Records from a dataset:
=-=-=-=-=

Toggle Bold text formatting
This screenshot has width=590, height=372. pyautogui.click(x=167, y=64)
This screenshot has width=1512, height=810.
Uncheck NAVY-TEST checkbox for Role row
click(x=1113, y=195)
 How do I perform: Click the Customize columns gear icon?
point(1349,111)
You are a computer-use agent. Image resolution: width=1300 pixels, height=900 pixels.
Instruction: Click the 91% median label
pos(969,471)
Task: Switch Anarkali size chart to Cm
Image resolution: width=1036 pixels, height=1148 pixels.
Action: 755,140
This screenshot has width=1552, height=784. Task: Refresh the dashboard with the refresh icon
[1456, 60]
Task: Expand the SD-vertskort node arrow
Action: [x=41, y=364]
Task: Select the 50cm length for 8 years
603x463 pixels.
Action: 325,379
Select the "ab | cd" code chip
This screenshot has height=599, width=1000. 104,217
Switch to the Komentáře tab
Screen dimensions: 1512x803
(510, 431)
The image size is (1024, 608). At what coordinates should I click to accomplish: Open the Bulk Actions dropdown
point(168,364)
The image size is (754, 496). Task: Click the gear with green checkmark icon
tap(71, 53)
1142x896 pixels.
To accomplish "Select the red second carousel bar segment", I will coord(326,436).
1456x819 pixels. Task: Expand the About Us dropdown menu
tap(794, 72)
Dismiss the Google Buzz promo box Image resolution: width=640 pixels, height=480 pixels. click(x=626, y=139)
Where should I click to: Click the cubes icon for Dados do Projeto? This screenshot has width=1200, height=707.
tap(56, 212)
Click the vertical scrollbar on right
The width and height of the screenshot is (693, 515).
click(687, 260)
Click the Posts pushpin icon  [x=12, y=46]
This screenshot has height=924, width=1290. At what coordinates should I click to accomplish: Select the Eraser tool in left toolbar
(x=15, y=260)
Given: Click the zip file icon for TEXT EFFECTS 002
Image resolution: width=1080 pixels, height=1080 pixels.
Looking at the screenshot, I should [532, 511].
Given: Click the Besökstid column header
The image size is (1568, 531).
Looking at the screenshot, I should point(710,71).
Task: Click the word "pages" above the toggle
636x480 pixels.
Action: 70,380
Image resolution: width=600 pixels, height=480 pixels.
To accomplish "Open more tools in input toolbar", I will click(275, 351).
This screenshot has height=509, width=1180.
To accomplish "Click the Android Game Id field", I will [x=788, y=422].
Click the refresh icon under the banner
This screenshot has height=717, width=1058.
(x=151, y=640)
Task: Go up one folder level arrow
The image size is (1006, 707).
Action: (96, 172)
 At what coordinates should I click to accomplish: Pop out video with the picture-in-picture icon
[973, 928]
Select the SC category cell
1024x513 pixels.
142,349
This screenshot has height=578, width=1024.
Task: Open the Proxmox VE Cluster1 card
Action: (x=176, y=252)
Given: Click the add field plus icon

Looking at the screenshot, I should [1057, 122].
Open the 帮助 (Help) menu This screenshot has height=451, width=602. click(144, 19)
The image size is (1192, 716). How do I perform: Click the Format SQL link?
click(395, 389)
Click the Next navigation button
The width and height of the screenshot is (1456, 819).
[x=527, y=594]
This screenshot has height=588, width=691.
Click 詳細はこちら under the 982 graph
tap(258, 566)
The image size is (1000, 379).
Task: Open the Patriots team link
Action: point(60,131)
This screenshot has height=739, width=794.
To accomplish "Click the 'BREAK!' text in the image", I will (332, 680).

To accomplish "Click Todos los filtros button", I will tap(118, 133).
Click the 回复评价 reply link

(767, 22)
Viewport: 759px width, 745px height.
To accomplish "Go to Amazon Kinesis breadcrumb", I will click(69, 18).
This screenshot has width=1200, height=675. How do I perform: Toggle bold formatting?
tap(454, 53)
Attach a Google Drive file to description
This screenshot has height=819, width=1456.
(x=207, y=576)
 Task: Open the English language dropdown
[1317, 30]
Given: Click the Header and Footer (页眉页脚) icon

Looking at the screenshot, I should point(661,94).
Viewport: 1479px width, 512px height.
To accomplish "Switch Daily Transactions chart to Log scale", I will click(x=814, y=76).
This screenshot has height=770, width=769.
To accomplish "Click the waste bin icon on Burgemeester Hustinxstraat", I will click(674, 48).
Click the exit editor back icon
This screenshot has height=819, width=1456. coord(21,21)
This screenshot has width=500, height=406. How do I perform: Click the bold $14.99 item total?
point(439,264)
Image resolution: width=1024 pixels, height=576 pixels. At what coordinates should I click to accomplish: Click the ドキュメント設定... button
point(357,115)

=-=-=-=-=

» WHAT YOU ARE ASKED TO DO
Which of the lines in the data contain the string "chart"? Return each one.

» RESPONSE
Task: Switch Anarkali size chart to Cm
To accomplish "Switch Daily Transactions chart to Log scale", I will click(x=814, y=76).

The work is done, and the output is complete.